Tragic Loss of Leopard Cubs
Bannerghatta National Park in Bengaluru experienced a heartbreaking incident as seven leopard cubs lost their lives between August 22 and September 5. The cause of their untimely demise was a viral infection caused by the Feline panleukopenia virus.
Contagious Disease from Feline Family
Feline panleukopenia is a contagious disease primarily transmitted by cats, which belong to the same felidae family as leopards. Most of the leopard cubs in the park were originally wild cubs captured from various parts of the state and relocated to the park for rehabilitation.
The affected leopard cubs ranged in age from three to ten months. Surya Sen, Executive Director of Bannerghatta Biological Park, disclosed that the cubs had received initial vaccinations but contracted the infection before they could receive the second dose.

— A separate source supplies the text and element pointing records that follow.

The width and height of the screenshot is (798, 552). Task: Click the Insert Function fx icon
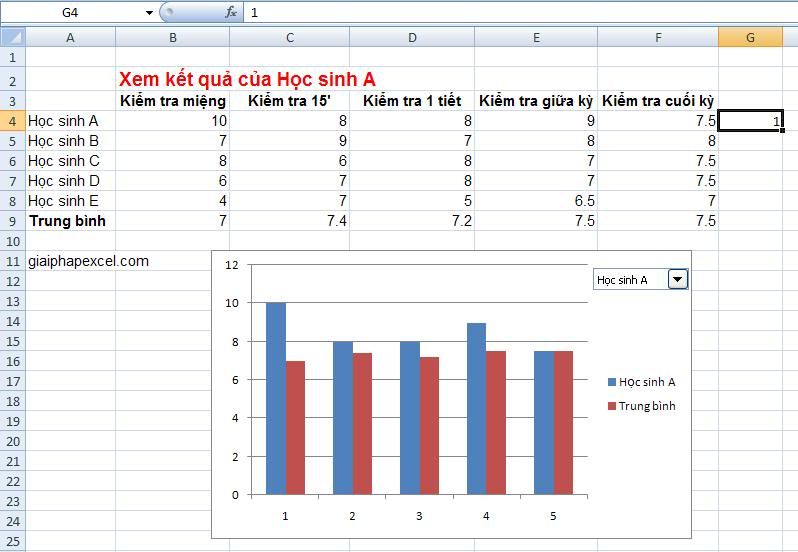click(x=231, y=13)
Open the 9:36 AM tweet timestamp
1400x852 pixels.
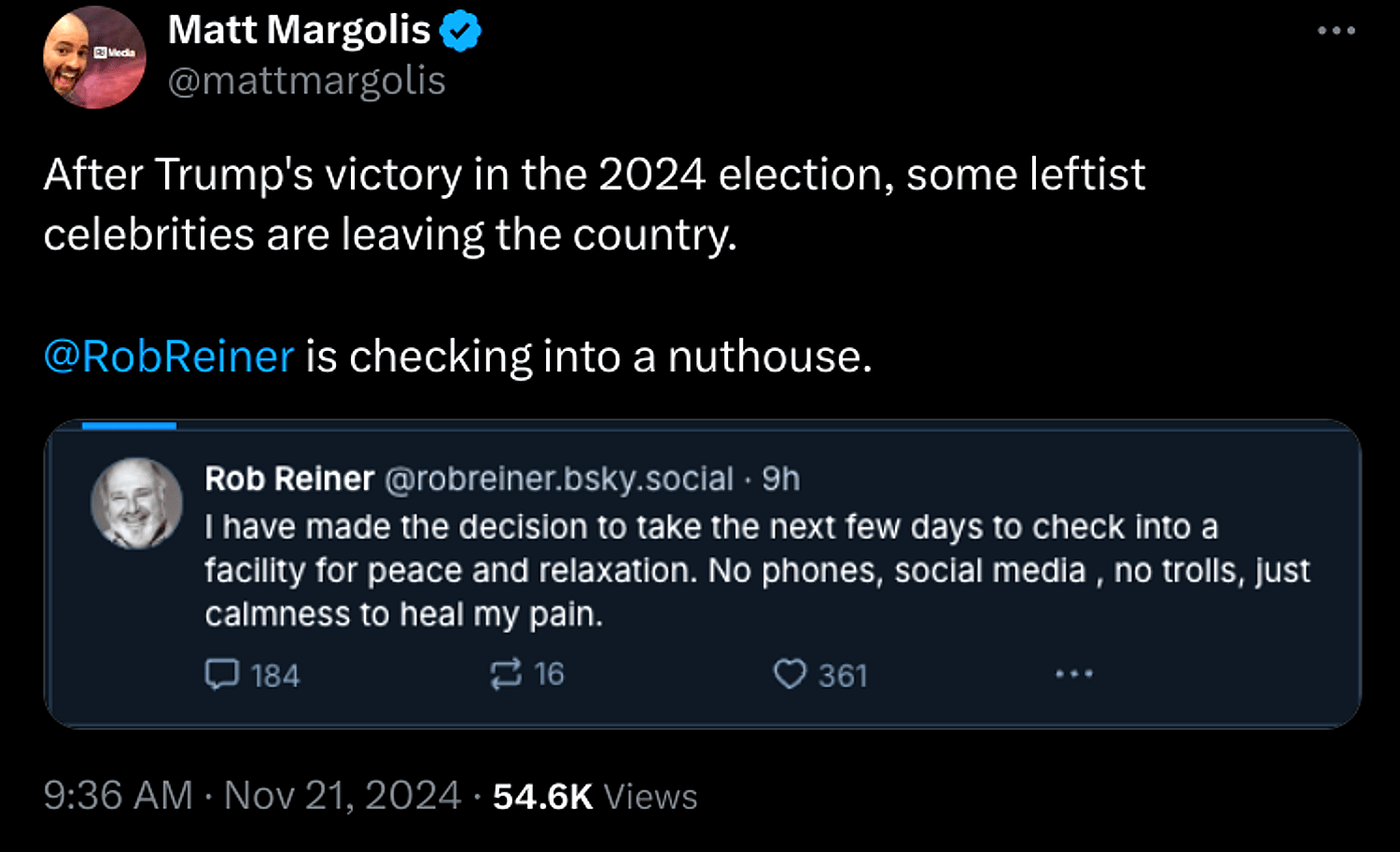(118, 796)
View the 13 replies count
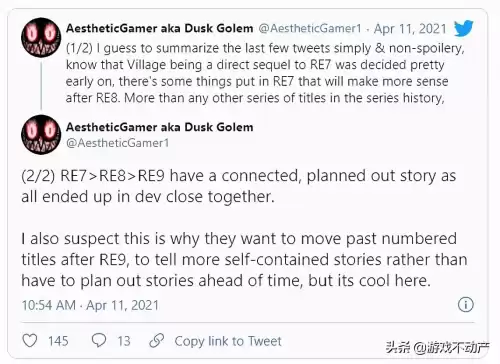The image size is (500, 364). (124, 341)
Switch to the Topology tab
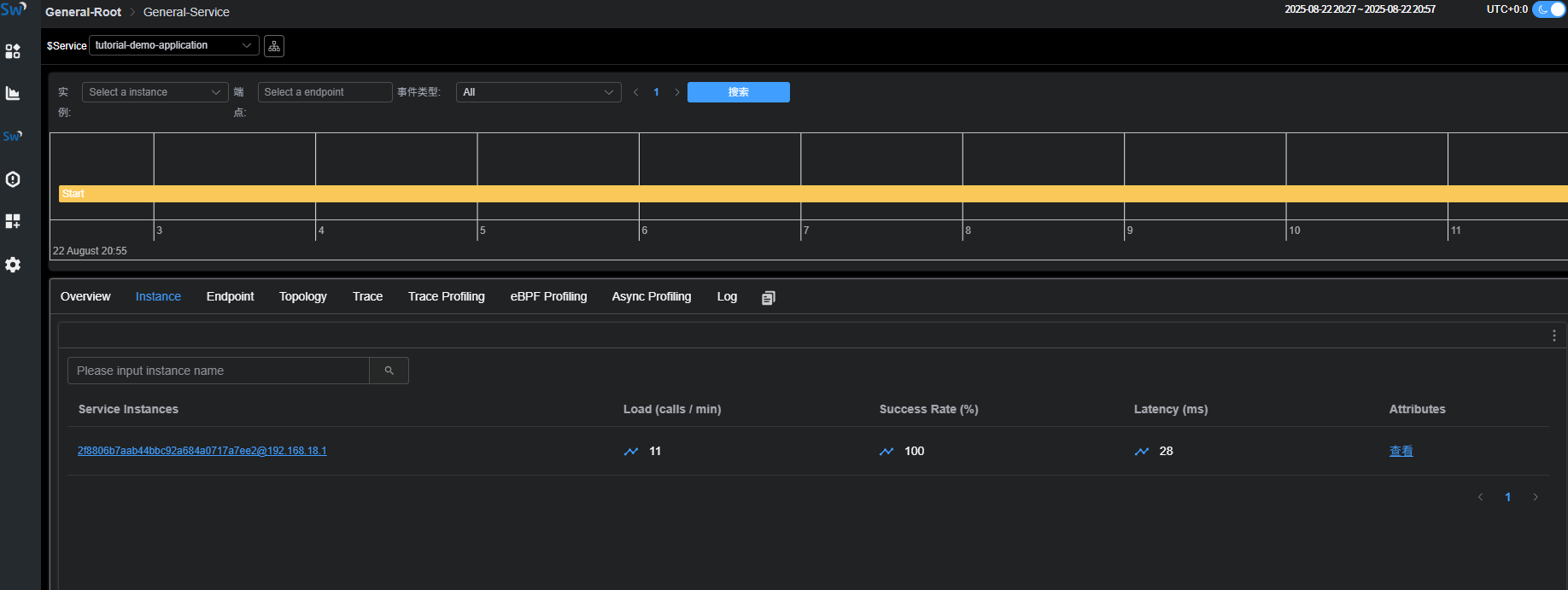1568x590 pixels. pos(303,296)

Rare Outbreak in Bannerghatta National Park
Speaking on the situation, AV Surya Sen, Deputy Conservator of Forests and Executive Director of Bannerghatta Biological Park, stated, “The virus, known as feline panleukopenia, typically affects the cat family. Cubs are usually vaccinated against such viruses. This marks the first instance of a feline panleukopenia outbreak in Bannerghatta National Park. All the deceased leopard cubs were between seven and eight months old.”
Bannerghatta National Park had recently introduced a leopard safari tour, with nine leopard cubs residing in the safari area. Unfortunately, three of these cubs succumbed to the infection. Additionally, four leopard cubs in the rehabilitation area also fell victim to the disease. The park is home to a total of 80 leopards, as reported.
Preventative Measures Taken
In response to the outbreak, the park authorities implemented precautionary measures, including sanitization and vaccination, to prevent the further spread of the infection. This tragic incident serves as a reminder of the importance of wildlife conservation and disease management within protected areas.